The film as a whole is so haphazardly edited together that it’s clear that considerable chunks of footage were removed. A subplot involving Nuclear Man’s infatuation with Lacy is skipped over leading to the confusing scene where he demands that Superman tell him where she is only for Superman to tell him that he’ll never find her even though his infatuation with her hasn’t been established in the final cut. We’re left asking ourselves how does Superman know who his foe is looking for?
The slow motion fight on the surface of the moon is laughable with both actors having clearly taken lessons in the Captain Kirk school of acting. This stuff is so beneath Reeve who has shown himself to be clearly capable of so much more. We are then treated to more absurdity as Nuclear Man flies Lacy into space where she is somehow immune to the freezing vacuum of that particularly inhospitable environment.
The final act briskly runs towards the film’s ultimate ham-fisted message of peace. Whilst the sentiment behind Superman’s speech to the world’s press is sound in its content, ultimately it just comes across as cheesy and forced. The ending fizzles out with none of the uplifting feel the previous films had.
I feel that I must apologise for the lack of any meaningful analysis or passion here but Superman IV isn’t the sort of film worthy of either of those things. Whilst Superman III was a flawed film, it had some great elements that saved it and certainly made it worth a watch. This pitifully low budget, shoddily made fourth film in the series has nothing on which to recommend it other than the fact that it’s so laughably poor that fans of bad films may glean some enjoyment from it. Prior to prepping for this article I hadn’t seen Superman IV for over a decade, but having enjoyed rewatching the previous films (yes, even Superman III) I was dreading having to sit through this embarrassing end to the series. Christopher Reeve’s tragic but ultimately inspiring personal story and the gift he gave us in the form of such an iconic representation of Superman is something for which he deserves our gratitude. It’s therefore so sad that Superman IV was his last on-screen appearance as the character that would define his career and for the damage it did the series I can’t recommend it in any way.

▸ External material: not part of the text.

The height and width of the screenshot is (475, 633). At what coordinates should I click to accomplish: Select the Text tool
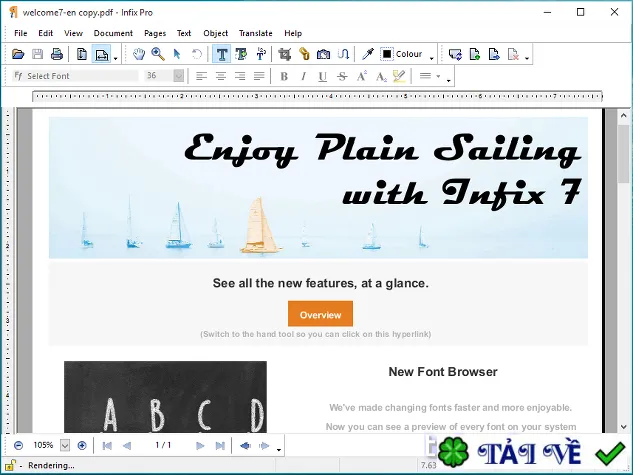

I hope you’ve enjoyed this retrospective series on the Christopher Reeve Superman films. The character has re-appeared on both the small and big screens played by numerous actors since but for many fans, this one included, it will always be Reeve that truly owns the role. I can’t think of any other role where an actor has so perfectly encapsulated the qualities of a comic book character and translated them so well to the screen. Reeve is sadly missed but his on-screen legacy is preserved for all time and the strength and courage that he exhibited in his own life proved that he really was a superhero in every sense of the word.